Der humanistische Gedanke heißt, politisches Asyl wird für politisch Verfolgte gewährt. Nun sind die aber nicht politisch verfolgt. Humanistischer Gedanke heißt, ich versuche, den Ländern, die arm sind, auf die Beine zu helfen. Ich versuche nicht, den Menschen, die dort leben, ein Leben in Deutschland schmackhaft zu machen, das völlig illusionär ist. Denn sie werden hier die Unterprivilegierten sein – und zwar auf Dauer.

Im Staatsapparat sorgt die Zuwanderung in jedem Fall für neue Arbeitsplätze. Im Moment gibt es einfach das Problem, dass der Staat schon bei der Bearbeitung der ganzen Asylfälle überfordert ist. Wie soll das gehandhabt werden?

Das Problem in Deutschland ist natürlich, dass wir als Zuwanderungsgrund nur Asyl haben, und damit hat sich das. Die Green Card ist nicht wirklich als Blue Card in die Wege geleitet worden etc. Wir haben aber auch, das müssen wir schon sehen, Zuwanderung, die positiv war. Also die Zuwanderung Anfang der 90er Jahre ist sehr gut integriert worden. Die resultierte im Prinzip auch aus einer Kriegssituation heraus. Und auch das hat natürlich hin und wieder Arbeitsplätze im Staatsapparat geschaffen.

Sie meinen jetzt vor allem die Zuwanderung aus Jugoslawien und der Sowjetunion?

Ja.
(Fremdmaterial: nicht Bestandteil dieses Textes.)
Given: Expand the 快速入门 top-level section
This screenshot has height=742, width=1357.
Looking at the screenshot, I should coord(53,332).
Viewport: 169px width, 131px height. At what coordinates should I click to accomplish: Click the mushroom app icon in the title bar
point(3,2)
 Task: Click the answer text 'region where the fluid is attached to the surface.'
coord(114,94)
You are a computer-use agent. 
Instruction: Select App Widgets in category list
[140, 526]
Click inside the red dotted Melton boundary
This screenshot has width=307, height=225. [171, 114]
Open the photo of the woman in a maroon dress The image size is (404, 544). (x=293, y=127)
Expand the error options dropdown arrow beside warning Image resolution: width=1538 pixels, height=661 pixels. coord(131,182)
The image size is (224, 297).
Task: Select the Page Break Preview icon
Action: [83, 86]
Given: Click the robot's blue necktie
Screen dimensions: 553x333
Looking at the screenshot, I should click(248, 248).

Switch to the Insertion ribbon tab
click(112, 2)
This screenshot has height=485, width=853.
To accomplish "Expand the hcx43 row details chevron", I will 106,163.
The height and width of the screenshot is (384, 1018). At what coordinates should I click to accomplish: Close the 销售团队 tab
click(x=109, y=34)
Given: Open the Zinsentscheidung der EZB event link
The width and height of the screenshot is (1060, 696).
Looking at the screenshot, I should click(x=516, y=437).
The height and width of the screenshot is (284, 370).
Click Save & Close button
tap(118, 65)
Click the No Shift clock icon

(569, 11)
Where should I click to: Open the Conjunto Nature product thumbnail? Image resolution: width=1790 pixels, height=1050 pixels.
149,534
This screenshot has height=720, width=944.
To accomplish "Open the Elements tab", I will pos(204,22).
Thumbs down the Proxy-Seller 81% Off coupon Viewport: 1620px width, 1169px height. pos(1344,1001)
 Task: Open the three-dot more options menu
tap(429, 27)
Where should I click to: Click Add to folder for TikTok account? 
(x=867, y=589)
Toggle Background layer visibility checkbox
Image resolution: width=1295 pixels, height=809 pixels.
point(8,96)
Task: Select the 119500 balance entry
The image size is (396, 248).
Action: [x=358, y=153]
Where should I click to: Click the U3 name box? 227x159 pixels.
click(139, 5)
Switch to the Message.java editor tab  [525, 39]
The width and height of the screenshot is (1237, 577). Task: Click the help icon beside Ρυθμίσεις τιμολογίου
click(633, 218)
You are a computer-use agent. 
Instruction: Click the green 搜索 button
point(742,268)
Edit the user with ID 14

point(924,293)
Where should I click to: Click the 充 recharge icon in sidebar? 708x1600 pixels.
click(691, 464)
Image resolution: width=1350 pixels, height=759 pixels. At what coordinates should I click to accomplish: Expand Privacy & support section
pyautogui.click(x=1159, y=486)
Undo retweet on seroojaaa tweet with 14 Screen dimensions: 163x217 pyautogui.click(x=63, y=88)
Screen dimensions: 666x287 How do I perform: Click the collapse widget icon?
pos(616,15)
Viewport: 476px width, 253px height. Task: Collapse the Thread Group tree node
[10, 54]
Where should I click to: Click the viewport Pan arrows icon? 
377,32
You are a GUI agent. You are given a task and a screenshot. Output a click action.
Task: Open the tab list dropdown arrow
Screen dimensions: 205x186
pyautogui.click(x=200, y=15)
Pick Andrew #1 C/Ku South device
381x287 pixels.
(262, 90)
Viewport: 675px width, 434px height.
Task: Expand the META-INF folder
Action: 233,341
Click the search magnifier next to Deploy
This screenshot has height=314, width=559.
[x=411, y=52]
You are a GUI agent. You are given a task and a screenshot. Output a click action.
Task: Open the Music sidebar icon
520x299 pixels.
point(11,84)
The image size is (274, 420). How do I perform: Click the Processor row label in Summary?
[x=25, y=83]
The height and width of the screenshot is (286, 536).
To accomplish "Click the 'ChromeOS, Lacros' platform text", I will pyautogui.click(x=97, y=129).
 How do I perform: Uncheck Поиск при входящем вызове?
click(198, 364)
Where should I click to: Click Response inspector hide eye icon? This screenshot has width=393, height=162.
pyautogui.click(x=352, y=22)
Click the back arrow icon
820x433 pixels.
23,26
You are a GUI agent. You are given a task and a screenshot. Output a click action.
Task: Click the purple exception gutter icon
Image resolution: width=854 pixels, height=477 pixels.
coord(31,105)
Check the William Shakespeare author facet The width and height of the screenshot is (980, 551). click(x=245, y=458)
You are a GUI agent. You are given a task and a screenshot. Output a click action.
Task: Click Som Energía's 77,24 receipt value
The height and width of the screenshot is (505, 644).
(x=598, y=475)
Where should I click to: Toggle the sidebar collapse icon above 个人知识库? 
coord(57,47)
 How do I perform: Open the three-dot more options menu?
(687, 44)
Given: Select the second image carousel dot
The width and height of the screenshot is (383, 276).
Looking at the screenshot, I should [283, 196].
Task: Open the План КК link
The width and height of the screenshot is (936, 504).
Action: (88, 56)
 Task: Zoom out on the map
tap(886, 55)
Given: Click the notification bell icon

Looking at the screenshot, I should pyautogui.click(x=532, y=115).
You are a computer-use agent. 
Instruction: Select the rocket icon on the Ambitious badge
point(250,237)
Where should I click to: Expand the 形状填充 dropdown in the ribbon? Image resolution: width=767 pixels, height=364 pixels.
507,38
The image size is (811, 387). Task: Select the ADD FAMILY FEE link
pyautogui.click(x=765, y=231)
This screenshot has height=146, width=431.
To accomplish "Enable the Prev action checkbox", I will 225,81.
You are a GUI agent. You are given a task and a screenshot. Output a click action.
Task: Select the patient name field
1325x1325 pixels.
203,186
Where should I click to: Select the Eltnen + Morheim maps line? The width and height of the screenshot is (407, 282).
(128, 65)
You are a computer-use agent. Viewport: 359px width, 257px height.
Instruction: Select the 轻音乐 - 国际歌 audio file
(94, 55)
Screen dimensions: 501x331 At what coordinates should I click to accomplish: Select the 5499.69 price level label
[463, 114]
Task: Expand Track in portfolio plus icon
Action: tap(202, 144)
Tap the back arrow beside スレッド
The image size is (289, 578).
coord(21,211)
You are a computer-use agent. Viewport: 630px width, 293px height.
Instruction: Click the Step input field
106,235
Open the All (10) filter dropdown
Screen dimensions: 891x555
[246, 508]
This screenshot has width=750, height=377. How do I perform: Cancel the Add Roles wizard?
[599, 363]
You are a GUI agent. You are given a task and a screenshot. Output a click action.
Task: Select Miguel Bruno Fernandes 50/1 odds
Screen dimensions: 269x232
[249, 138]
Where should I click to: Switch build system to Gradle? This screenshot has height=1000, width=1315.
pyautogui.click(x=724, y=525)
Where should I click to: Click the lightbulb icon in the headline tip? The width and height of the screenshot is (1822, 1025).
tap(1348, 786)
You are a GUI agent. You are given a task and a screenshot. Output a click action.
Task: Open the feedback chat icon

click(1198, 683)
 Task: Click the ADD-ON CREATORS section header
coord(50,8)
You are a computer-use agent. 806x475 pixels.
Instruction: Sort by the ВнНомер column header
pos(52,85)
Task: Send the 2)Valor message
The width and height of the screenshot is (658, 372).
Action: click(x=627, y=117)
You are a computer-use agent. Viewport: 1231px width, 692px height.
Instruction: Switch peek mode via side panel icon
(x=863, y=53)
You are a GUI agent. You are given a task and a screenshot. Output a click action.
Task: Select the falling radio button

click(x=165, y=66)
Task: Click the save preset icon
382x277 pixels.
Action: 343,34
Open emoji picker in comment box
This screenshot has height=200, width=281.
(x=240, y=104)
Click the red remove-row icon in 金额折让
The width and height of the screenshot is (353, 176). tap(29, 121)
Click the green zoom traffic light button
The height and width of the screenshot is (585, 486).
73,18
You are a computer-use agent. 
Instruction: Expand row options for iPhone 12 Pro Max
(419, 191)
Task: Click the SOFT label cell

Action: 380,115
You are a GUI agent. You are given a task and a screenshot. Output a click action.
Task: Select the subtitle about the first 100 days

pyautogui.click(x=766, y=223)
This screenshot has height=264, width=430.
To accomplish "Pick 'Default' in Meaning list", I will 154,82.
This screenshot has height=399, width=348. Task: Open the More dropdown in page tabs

Diese Zuwanderung war im Prinzip eine sehr leicht integrierbare. Auch die Zuwanderung aus Polen lief sehr günstig und gut. Wir haben da, das muss man ganz klar sehen, auch entsprechend nahe Kulturkreise, die leicht integrierbar sind.

Noch mal kurz zum Staatsapparat: Die ganzen Beamten, die jetzt nötig sind – wie sollte man damit umgehen? Kurzzeitig einstellen? Verbeamten? Oder wie ist das zu handhaben? Da sind inzwischen Wartelisten von teilweise einem halben Jahr – und ich rede jetzt noch gar nicht von den Gerichten, den kriminellen Fällen.

Dass der Staatsapparat sich durch die Zuwanderung, die wir jetzt in den letzten zwei, drei Jahren gehabt haben, vergrößert, ist klar. Wir brauchen deutlich mehr Sozialarbeiter, wir brauchen deutlich mehr Polizisten. Der öffentliche Raum muss irgendwie neu organisiert werden in Deutschland. Das sind alles Dinge, die waren klar von vornherein, wurden aber sehr schnell zur Seite geschoben, da das immense Kosten mit sich bringt. Wichtig dabei ist nur: Keine Dauereinstellungen! Denn das ist doch nun völlig illusorisch, zu glauben, dass wir solche Dinge sich noch mal wiederholen ließen. Das sagt selbst die Kanzlerin.

Sie meinen nicht, dass es wieder zu solchen Zahlen kommt? Sie meinen, dass die Zahlen definitiv zurückgehen?

Die Zahlen gehen definitiv zurück. Sie gehen nach jeder großen Welle immer zurück, und so geht es jetzt auch zurück. Aber eins ist auch ganz klar: Nach der einen Welle kommt die nächste Welle. Darauf sollte man vorbereitet sein. Denn nochmals: Es geht nicht um eine Abschottung Europas. Aber Europa oder Deutschland ist nicht reich genug, um die ganze Welt mal wieder zu retten. An den Versuchen haben wir uns oftmals verschluckt.

Was wünschen Sie sich kurz zusammenfassend von einer neuen Bundesregierung, wenn sie denn eines Tages mal stehen wird, wie diese in Zukunft mit dem Flüchtlingsproblem umgeht? 

Von der neuen Regierung erwarte ich, dass sie vernünftig versucht, Einwanderung zu steuern, dass sie den Unqualifizierten sagt: Wir haben hier nichts für Euch, wir können Euch hier nicht wirklich integrieren, ihr werdet hier nicht euer Glück erleben. Und dass man ganz klar macht: Wir nehmen die Außengrenzen Europas ernst.